I saw €1.69 for petrol today in the rhone alps. Our bike does 70-80 mpg but I wouldn't want to be driving a petrol car over here


----------



## teemyob (Nov 22, 2005)

*Petrol*



barryd said:


> I saw €1.69 for petrol today in the rhone alps. Our bike does 70-80 mpg but I wouldn't want to be driving a petrol car over here


That is because the French Government encourage the use of Diesel. And of course put extra tax on Petrol.

But they only pay new car Tax, not road tax.

TM


----------



## chrisgog (May 17, 2005)

hEADING OVER sUNDAY. tHANKS FOR INFO
cHRIS


----------



## Techno100 (May 8, 2010)

Douarnenez today (Brittany) Le Clerc 126.9 Gazol was 135.9 at Cite Europe last Saturday :twisted:
motorway tend to be 148 ish especially Total! cheapest tend to be Esso


----------



## DTPCHEMICALS (Jul 24, 2006)

This l week in the Dordogne
Intermarch supermarkets diesel 1.31 euro
BP 1.40 to 1.44
Calais 1.31 to 1.40

Some filling stations on toll roads as high as 1.50

Dave p


----------



## teemyob (Nov 22, 2005)

*Lux*

99p a Litre in Luxembourg!

£1.11 at Geant Casino in Gassin la Foux (St. Tropez)

TM


----------



## Don_Madge (May 1, 2005)

A good site for comparing fuel prices in France is http://www.prix-carburants.gouv.fr/

Another site that might be useful to some is the school holiday calender for France. We have found this site very useful at times.
http://www.education.gouv.fr/pid25058/le-calendrier-scolaire.html

Safe travelling.

Don


----------



## jud (Aug 15, 2009)

it do's not matter how much diesel is in euro land its when you change your money that counts . when the euro came out it was worth 59p and look at it now and they want us to bale out the euro WHAT A JOKE :lol: :lol: its nice to know how much fuel is that's for that we are off for 6 weeks in france its nice being retired the only thing is you don't get a day off :lol: :lol: .jud


----------



## Techno100 (May 8, 2010)

Thanks Don 
That confirms I found the best price 1.268 just by going to leclerc I could have paid 1.45 at the Total garage in the same town 8O stay away from Total they are the dearest everywhere.


----------



## Zebedee (Oct 3, 2007)

Another good tip is to use the unmanned, card only stations.

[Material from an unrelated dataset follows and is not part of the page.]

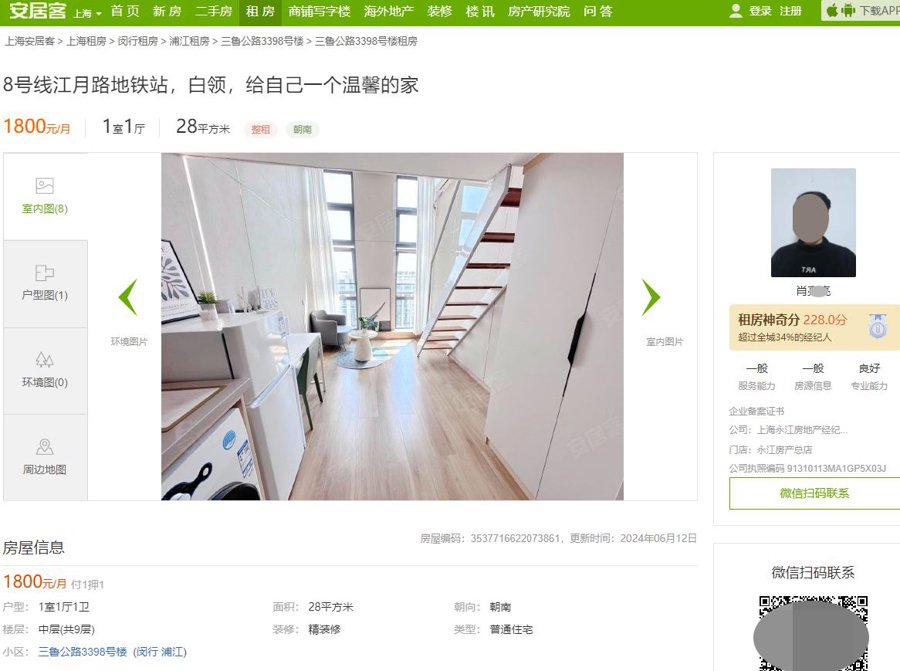Advance to the next photo with right arrow
Image resolution: width=900 pixels, height=671 pixels.
(651, 297)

They don't have to pay someone to man the kiosk, so the fuel prices are usually quite a bit lower.

Even if you speak no French at all the instructions are pretty obvious, and as ever - MHF members are here to help. :wink: 

http://www.motorhomefacts.com/ftopicp-635956.html#635956

_(N.B. The thread above dates from 2009.) _We haven't had a card rejected in the past two years, although there were problems with chip and pin to begin with. All sorted now though I think - in France anyway.

Hope this saves someone a few centimes.

Dave

P.S. I often do a quick calculation to see what the actual difference in price would be between diesel at (say) €1.30 or if I could find it at (say) €1.25.

Assuming I need about 50 litres of fuel, the difference in cost is €2.5 against a total price of €65 (if I buy at €1.30).

So I quite often don't bother using up my remaining fuel to look for the cheapest I can find. :roll:


----------